2. Assist individuals who are determined presumptively eligible under the system with completing and submitting a full application for system eligibility.

3. Notify each applicant in writing and on all relevant forms with plain language and large print that if the applicant does not file a full application for system eligibility with the administration before the last day of the following month, presumptive eligibility coverage will end on the last day of the following month.

4. Notify each applicant that if the applicant files a full application for system eligibility with the administration before the last day of the following month, presumptive eligibility coverage will continue until an eligibility determination is made on the application that was filed.

D. The administration shall apply the following standards to establish and ensure that accurate presumptive eligibility determinations are made by each qualified hospital:

1. Whether the qualified hospital submitted to the administration the presumptive eligibility card within five working days after the determination date.

2. Whether a full application for system eligibility was received by the administration before the expiration of the presumptive eligibility period.

3. If a full application was received by the administration, whether the individual was found to be eligible under the system.
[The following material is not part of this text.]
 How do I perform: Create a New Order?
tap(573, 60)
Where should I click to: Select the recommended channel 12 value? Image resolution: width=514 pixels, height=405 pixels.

E. If the administration determines that a qualified hospital fails to meet any of the standards established under subsection D of this section for any presumptive eligibility determination that the qualified hospital made, the administration shall notify the qualified hospital in writing within five days after the determination. The notice shall include:

1. For the first violation, both of the following:

(a) A description of the standard that was not met and an explanation of why it was not met.

(b) Confirmation that a second finding will require that all applicable hospital staff participate in mandatory training by the administration on hospital presumptive eligibility rules.

2. For the second violation, all of the following:

(a) A description of the standard that was not met and an explanation of why it was not met.

(b) Confirmation that all applicable hospital staff will be required to participate in a mandatory training by the administration on hospital presumptive eligibility rules, including the date, time and location of the training as determined by the administration.

(c) A description of available appellate procedures by which a qualified hospital may dispute the finding and remove the finding from the qualified hospital's record by providing clear and convincing evidence that the standard was met.

(d) Confirmation that if the qualified hospital subsequently fails to meet any of the standards for presumptive eligibility for any determination, the qualified hospital will no longer be qualified to make presumptive eligibility determinations under the system.

3. For the third violation, all of the following:

(a) A description of the standard that was not met and an explanation of why it was not met.

(b) A description of available appellate procedures by which a qualified hospital may dispute the finding and remove the finding from the hospital's record by providing clear and convincing evidence that the standard was met.

(c) Confirmation that, effective immediately, the hospital is no longer qualified to make presumptive eligibility determinations under the system.END_STATUTE

Sec. 2. Effective date

This act is effective from and after December 31, 2025.